_Qué se pide_.
- A) En el fragmento sobre Pogacar, ¿qué edad tenía Egan Bernal cuando ganó en París?
- B) ¿Concuerdan con el fragmento sobre Pogacar estas afirmaciones? Responde sí o no a cada una y cita las palabras del texto que lo deciden. (i) Bernal ganó el Giro de Italia hace unos meses. (ii) Tom Dumoulin ganó la corsa rosa en 2019. (iii) Pogacar tiene 22 años.
- C) Reproduce literalmente el pasaje del fragmento sobre Pogacar que va de "Eso mismo se" a "siempre es imprevisible.".

_Fragmento seleccionado_.
━━━━
No es recomendable adelantarse al juicio de la historia. El tiempo acaba dictando sentencia y es implacable, pero el mundo siempre va más rápido que la realidad. Y el aficionado necesita saber hoy lo que se dirá de Pogacar dentro de cincuenta años. Si se sentará en la mesa de Petit-Breton, Magne, Coppi, Fignon y Contador con sus dos victorias o tocará la puerta de los cuatro gigantes, Anquetil, Merckx, Hinault e Indurain. Con 22 años, no es que tenga el futuro por delante, es que casi ni ha llegado al presente. Tan joven que resulta imposible sustraerse a la tentación de anunciar que marcará una época.
Eso mismo se dijo de Egan Bernal (Ineos) a estas alturas, dos días antes de terminar el Tour, hace dos años. El colombiano tenía esos mismos 22 cuando ganó en París y acaba de llevarse su segunda grande hace unos meses, el Giro de Italia. Cuando Tom Dumoulin ganó la corsa rosa en 2017 se erigió en el sustituto natural de Chris Froome (Israel) para las grandes vueltas. Y ambos están donde están. El devenir de los acontecimientos siempre es imprevisible.
━━━━
_Entradas extraídas_.
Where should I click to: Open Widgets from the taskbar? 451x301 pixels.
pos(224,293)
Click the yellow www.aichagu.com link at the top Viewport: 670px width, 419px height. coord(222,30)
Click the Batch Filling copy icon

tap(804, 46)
━━━━
_Las respuestas_.
- A) Tenía 22 años.

- B)
(i) Sí: "acaba de llevarse su segunda grande hace unos meses, el Giro de Italia".
(ii) No: "Cuando Tom Dumoulin ganó la corsa rosa en 2017".
(iii) Sí: "Con 22 años, no es que tenga el futuro por delante".

- C)
Eso mismo se dijo de Egan Bernal (Ineos) a estas alturas, dos días antes de terminar el Tour, hace dos años. El colombiano tenía esos mismos 22 cuando ganó en París y acaba de llevarse su segunda grande hace unos meses, el Giro de Italia. Cuando Tom Dumoulin ganó la corsa rosa en 2017 se erigió en el sustituto natural de Chris Froome (Israel) para las grandes vueltas. Y ambos están donde están. El devenir de los acontecimientos siempre es imprevisible.